### Stored records
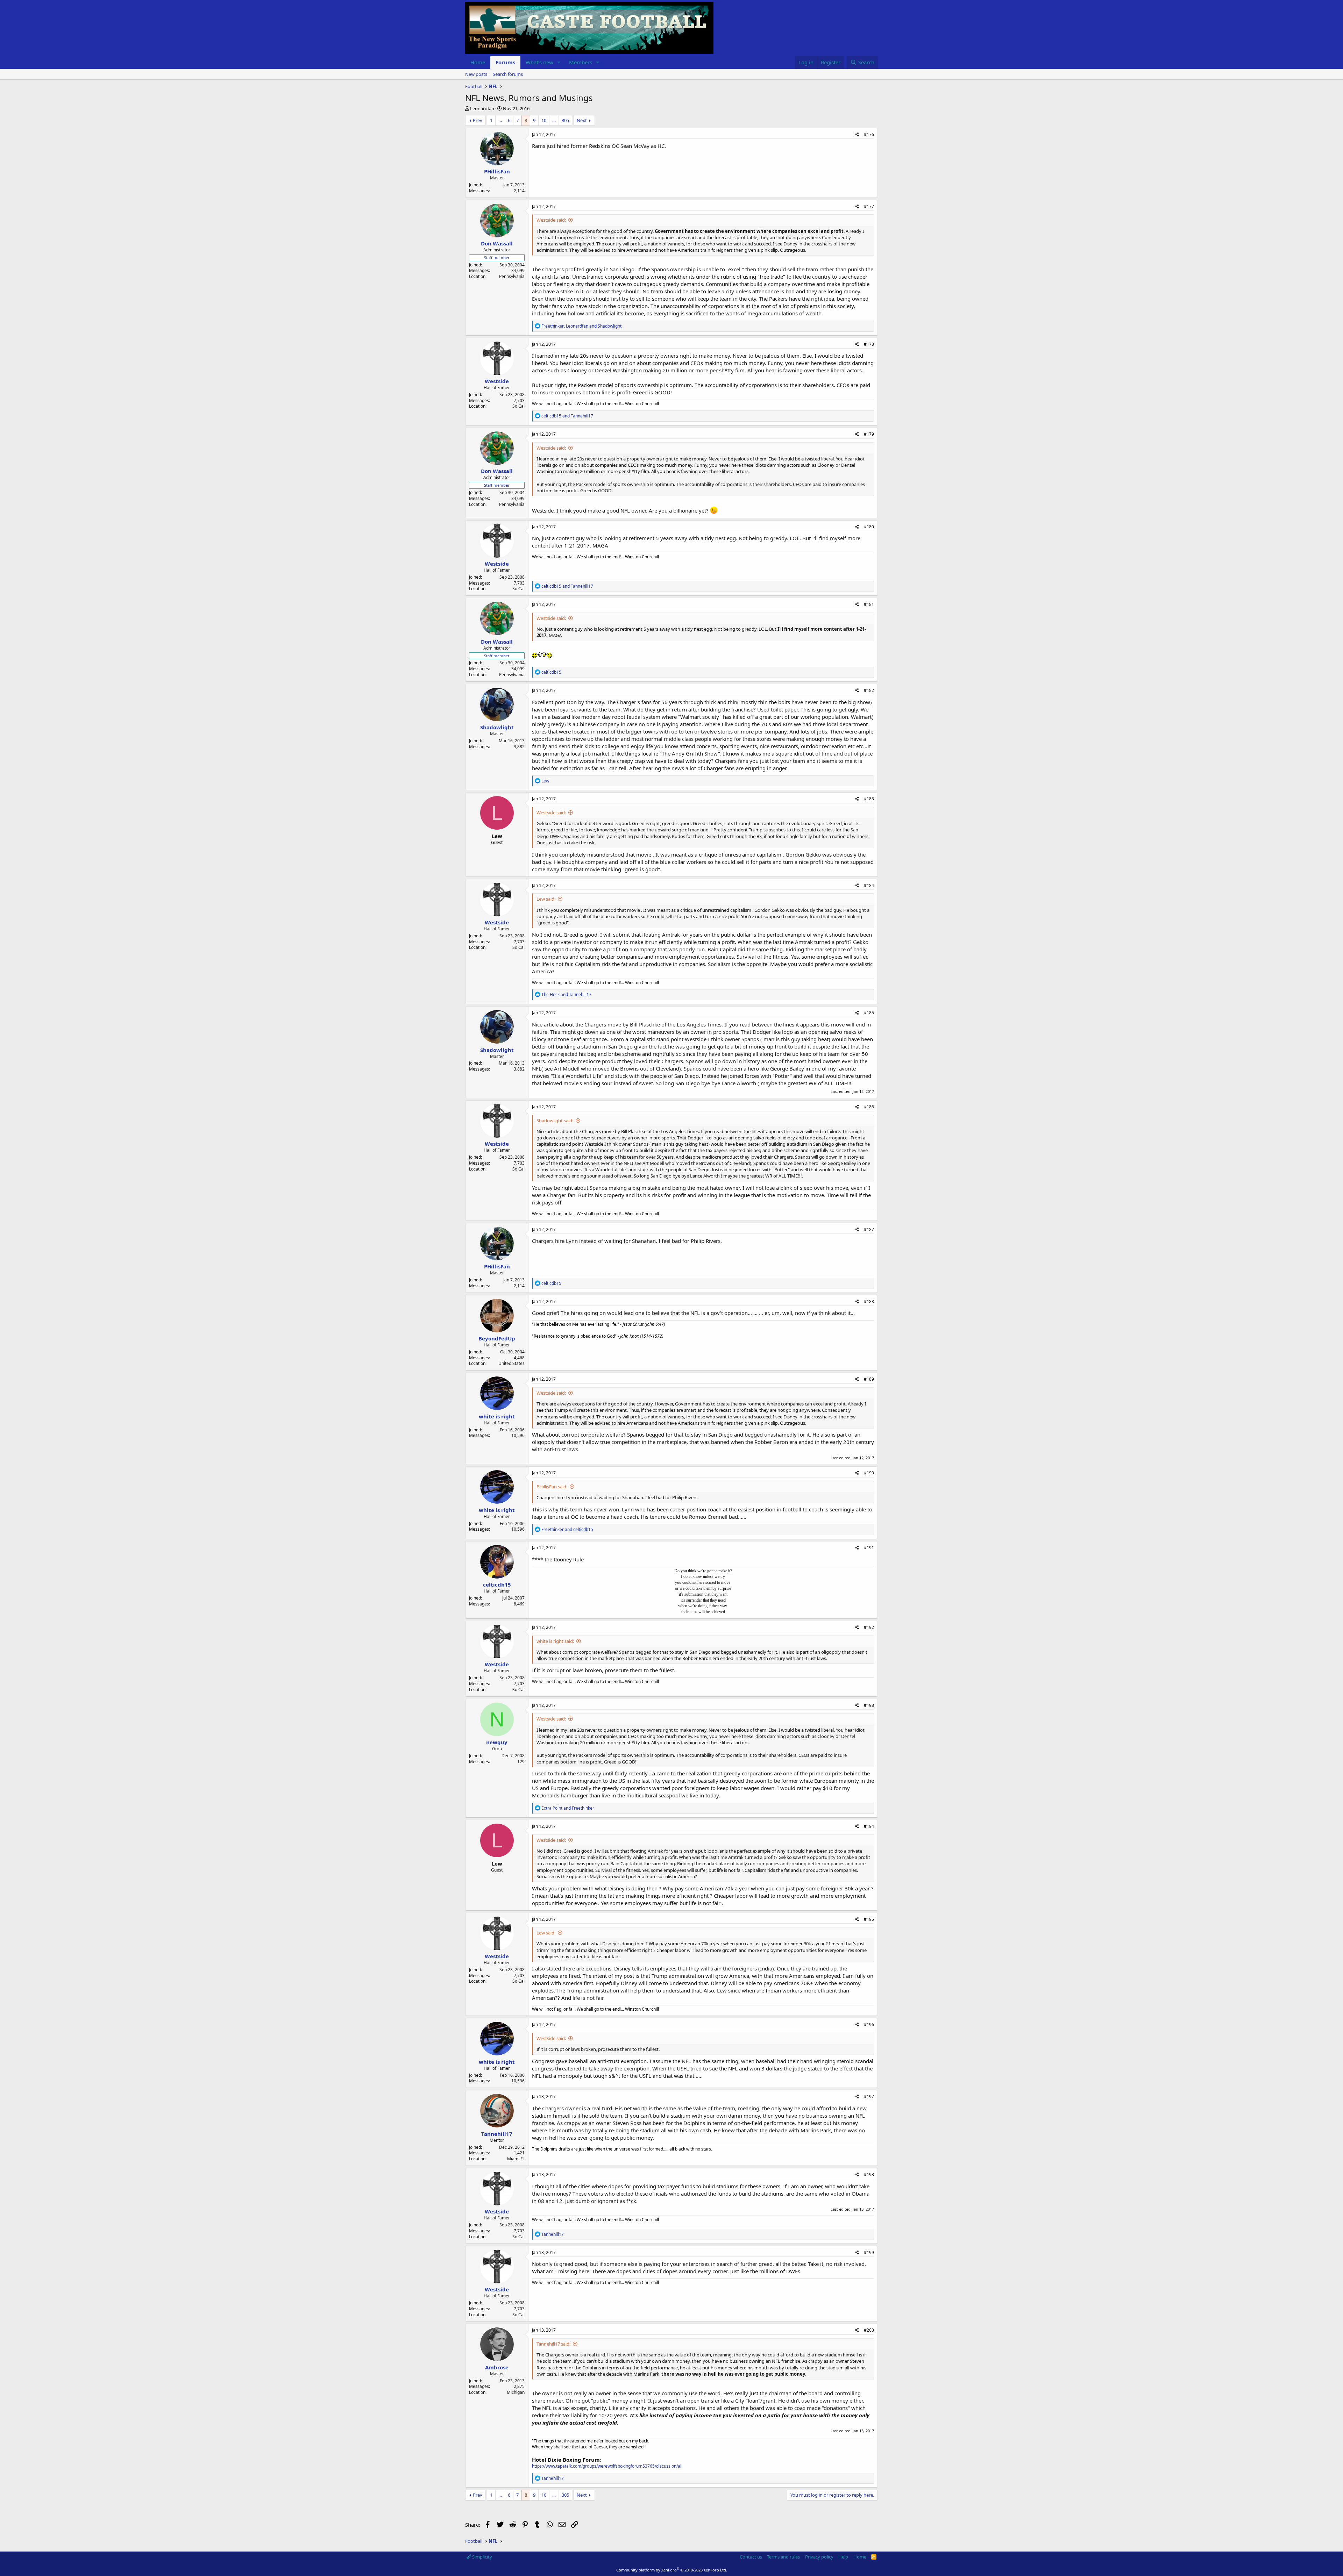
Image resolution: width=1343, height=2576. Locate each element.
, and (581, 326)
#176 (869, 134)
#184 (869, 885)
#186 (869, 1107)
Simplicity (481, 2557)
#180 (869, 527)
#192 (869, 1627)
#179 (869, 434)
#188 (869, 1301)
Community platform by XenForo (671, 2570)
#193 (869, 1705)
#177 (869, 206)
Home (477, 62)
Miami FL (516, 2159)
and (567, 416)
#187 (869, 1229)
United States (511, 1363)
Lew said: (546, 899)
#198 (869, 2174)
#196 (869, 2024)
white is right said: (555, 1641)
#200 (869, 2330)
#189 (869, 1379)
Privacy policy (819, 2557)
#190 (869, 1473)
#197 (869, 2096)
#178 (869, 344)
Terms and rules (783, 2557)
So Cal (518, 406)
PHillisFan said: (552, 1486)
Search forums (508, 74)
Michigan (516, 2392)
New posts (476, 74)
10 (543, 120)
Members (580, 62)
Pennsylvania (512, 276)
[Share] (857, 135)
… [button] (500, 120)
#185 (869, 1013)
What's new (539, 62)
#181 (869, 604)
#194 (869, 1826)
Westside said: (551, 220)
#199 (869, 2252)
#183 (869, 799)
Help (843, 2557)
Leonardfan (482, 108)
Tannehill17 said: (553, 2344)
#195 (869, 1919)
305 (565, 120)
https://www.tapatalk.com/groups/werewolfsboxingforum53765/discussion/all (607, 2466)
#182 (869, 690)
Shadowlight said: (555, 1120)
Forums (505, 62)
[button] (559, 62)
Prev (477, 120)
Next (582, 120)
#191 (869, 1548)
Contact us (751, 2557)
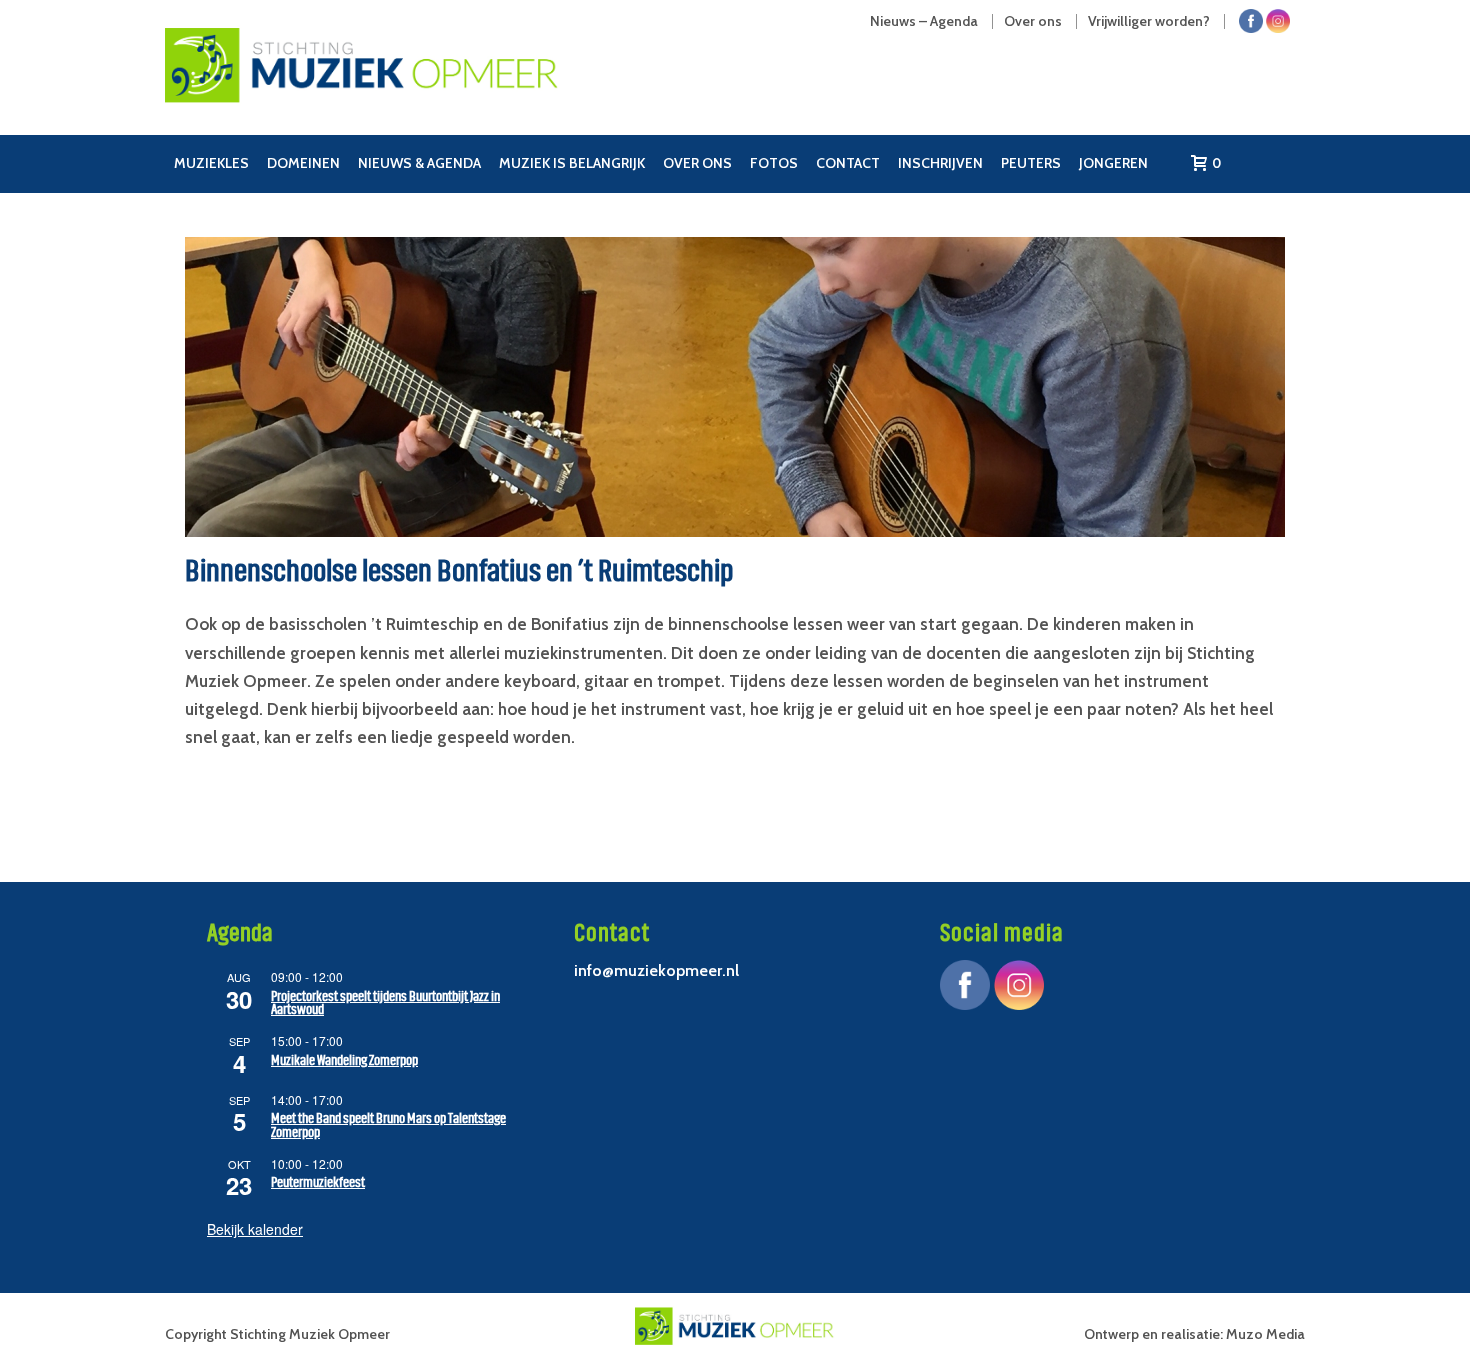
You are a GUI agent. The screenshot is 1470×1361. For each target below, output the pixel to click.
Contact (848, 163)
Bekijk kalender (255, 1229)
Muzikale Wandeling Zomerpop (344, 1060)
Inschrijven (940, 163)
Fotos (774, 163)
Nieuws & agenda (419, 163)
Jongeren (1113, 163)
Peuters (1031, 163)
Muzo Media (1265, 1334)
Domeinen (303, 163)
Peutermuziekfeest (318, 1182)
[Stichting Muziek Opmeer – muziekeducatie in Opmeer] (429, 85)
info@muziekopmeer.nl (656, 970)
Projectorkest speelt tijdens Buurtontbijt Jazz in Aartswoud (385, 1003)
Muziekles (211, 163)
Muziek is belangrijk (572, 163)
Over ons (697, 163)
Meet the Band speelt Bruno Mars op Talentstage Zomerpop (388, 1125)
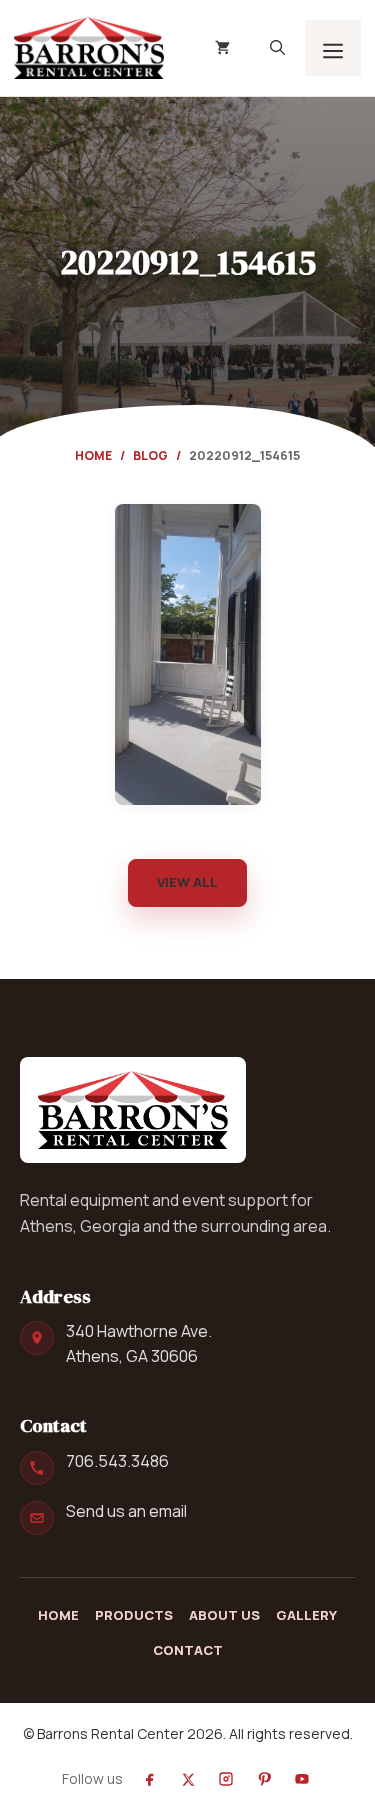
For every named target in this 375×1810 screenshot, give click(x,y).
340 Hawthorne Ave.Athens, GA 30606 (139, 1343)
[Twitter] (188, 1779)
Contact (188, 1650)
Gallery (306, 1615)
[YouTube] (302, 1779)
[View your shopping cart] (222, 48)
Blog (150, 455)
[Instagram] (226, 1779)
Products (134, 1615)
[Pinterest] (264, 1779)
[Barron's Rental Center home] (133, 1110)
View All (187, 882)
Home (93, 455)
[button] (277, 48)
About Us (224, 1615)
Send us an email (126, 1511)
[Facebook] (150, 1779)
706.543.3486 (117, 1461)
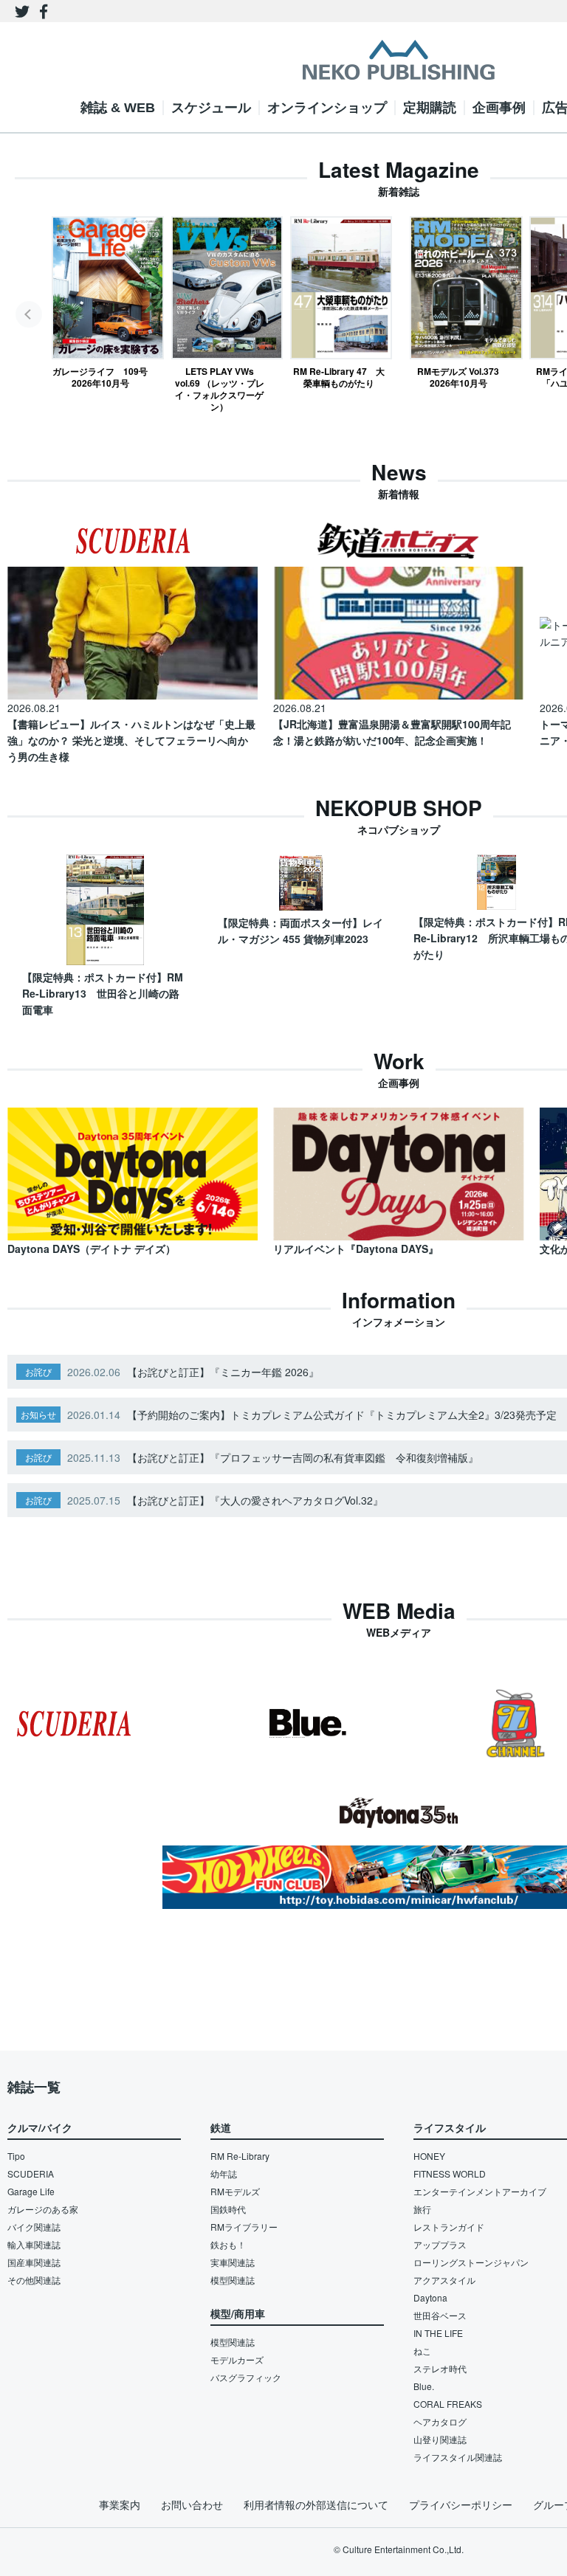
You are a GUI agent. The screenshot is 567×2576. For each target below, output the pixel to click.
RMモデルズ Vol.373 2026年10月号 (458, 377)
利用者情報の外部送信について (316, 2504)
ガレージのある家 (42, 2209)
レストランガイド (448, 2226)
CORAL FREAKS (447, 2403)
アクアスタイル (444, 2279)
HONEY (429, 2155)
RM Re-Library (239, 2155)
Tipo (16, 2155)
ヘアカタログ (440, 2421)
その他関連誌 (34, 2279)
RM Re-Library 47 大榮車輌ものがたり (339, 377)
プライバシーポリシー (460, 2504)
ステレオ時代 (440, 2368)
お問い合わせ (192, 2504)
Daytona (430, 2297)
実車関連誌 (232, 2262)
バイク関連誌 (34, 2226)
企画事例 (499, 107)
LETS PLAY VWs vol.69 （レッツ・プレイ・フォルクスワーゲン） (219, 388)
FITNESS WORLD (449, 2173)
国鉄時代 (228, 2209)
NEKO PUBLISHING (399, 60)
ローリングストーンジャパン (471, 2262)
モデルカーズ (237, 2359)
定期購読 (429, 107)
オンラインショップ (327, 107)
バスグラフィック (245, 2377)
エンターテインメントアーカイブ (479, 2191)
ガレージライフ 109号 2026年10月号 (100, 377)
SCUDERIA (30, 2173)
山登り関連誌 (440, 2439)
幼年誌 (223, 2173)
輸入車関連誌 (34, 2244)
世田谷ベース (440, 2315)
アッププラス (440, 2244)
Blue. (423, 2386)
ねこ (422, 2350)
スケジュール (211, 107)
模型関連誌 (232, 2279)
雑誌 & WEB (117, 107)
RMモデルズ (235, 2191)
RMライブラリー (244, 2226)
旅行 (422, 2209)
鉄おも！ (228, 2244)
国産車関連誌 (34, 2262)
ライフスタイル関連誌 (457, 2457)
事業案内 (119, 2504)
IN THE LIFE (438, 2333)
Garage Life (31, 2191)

### What to produce
What you return must match the lines from the top of the data through the line with "#188 (869, 1301)" exactly, with the pictures removed.

### Exercise output
Image resolution: width=1343, height=2576. Locate each element.
, and (581, 326)
#176 (869, 134)
#184 (869, 885)
#186 (869, 1107)
Simplicity (481, 2557)
#180 (869, 527)
#192 (869, 1627)
#179 (869, 434)
#188 (869, 1301)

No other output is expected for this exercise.